Piethein: It’s a stovepipe often. A key risk or single point of failure, also within your organization. Also the common model often is complex or a problem.
Wouter: And by common model you mean?
Piethein: So one single data model is often used within these enterprise data warehouse systems.
Wouter: Which basically stipulates how we define our data in our organization, throughout the entire organization.
Piethein: That surprises me, because often the data and the way you would like to use it, is very unique within a particular context. So a uniqueness context within your organization often surprises me. Take for example the term ‘household’, if you ask maybe the stakeholders or the businesspeople from the customer central system, the administers of clients, they take for example the local township as the definition of people who are grouped and live together. If you take for example marketing and you ask them for a definition of a household, they look at the people who actually live together.
Wouter: And why is that then an issue for having sort of one central team with one global enterprise-like model. A bit naive maybe, but you could also say I have two names for a household, I just give them two different names and have two definitions and we live by two definitions. You could just add both definitions to…
Piethein: You could do that, but I think that undermines the whole idea of the enterprise data warehouse, where you have one single version of the truth stored within.
Wouter: Then you end up with one model which basically comprises of…
Piethein:… all the different languages within the organization. But then I think another problem is the single integration layer, so you always need to integrate the data from the different source systems first in order to create value at a later stage. And I think this also creates a stovepipe, because the more systems you will add the more coupling points you will see in such a data warehouse system, the more complex it will be then to pull out new data from the system.
Wouter: And by coupling points… What do you mean by coupling points?
Piethein: So it’s a dependency between all the different data. The more sources you add, typically, it’s an exponential number. People maybe who listen to this podcast they should look up “big ball of mud” and there’s a nice diagram on the internet you can find. But the more data you will add, the more tables you will see, the more ETL scripts. So basically everything is tied and coupled.
Wouter: And why is that a problem?
Piethein: Because of the complexity. Changing one table could cause a rippling effect. Before you know it you start changing all your tables, just for the sake of adding one new system.
Wouter: So if someone changes something in the source system, in the source database, then the whole value chain breaks.
Piethein: No, not necessarily, but if you need to make a fundamental change for example within the integration layer of the data warehouse system it could cause a rippling effect. Because all these different tables which sit in this integration layer and have dependencies and references.
Wouter: But I think you also describe in your book that in certain cases the classical way of building a data warehouse means that we just pull out the source data and pull it towards a data lake and from there do all the ETL and integration. When it’s just making a raw copy from the source system to your data lake, which is also tight coupling, it also creates a dependency with changes in the source system.
Piethein: Absolutely, so when people start to change their original source systems, their data pipeline will look different and then the whole pipeline will break.
Wouter: You could say then just make sure that data delivery is solid.

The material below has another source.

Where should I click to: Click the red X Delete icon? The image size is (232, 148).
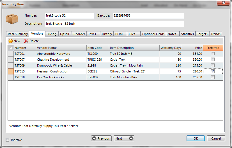(x=26, y=41)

Piethein: Yes, make it stable and make a proper extraction. Yeah, we will probably come to that later. I think another problem of the data warehousing system is you see typically there’s one central piece of technology also sitting underneath these data warehousing systems, so there’s a relational database. While if you nowadays look more on the consuming side, there’s large variation in the ways they process and would like to use the data, they would maybe like to use a graph database for social network analysis, and this is a different type of technology than used underneath the data warehousing system. So then in any case, with duplication and distributing that data that also undermines the whole concept of a enterprise data warehouse where all the data is sitting together in one single store.
Wouter: Right, so that’s your third area then, basically the consumer side, where you see that there is an increased variety in the way data is being used.

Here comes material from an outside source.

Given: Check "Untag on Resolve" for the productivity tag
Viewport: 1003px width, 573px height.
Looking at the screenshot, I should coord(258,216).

Piethein: indeed. Used.. processed..
Wouter: So there is a new demand which poses new requirements for your data architecture. That’s the thirds area where you see new challenges arising.
Piethein: over the last couple of years we have seen a tremendous number of new tools, analytical frameworks, methods, techniques to use data.
Wouter: Are some of the challenges well recognized by now?
Wouter: Most organizations realized that there is an increased need for sort of proper data management because of the rush towards advanced analytics and AI. This becomes the bottleneck. So then what?
Piethein: This whole new architecture, we came up with this enterprise scaled architecture which has four fundamental pillars. One critical area you need to consider is data domains. So you need to find the logical boundaries, also within your enterprise and its architecture. Often I see that this is the most difficult part. So what is that granularity? Is it an application, a business capability, is it an organizational unit?
Wouter: Why is this the first pillar?
Piethein: Because you also need to set the responsibilities and accountability straight within the organization and it is strongly related to the data governance. Data ownership often needs to be aligned with something, is it the application, the domain or the business capability?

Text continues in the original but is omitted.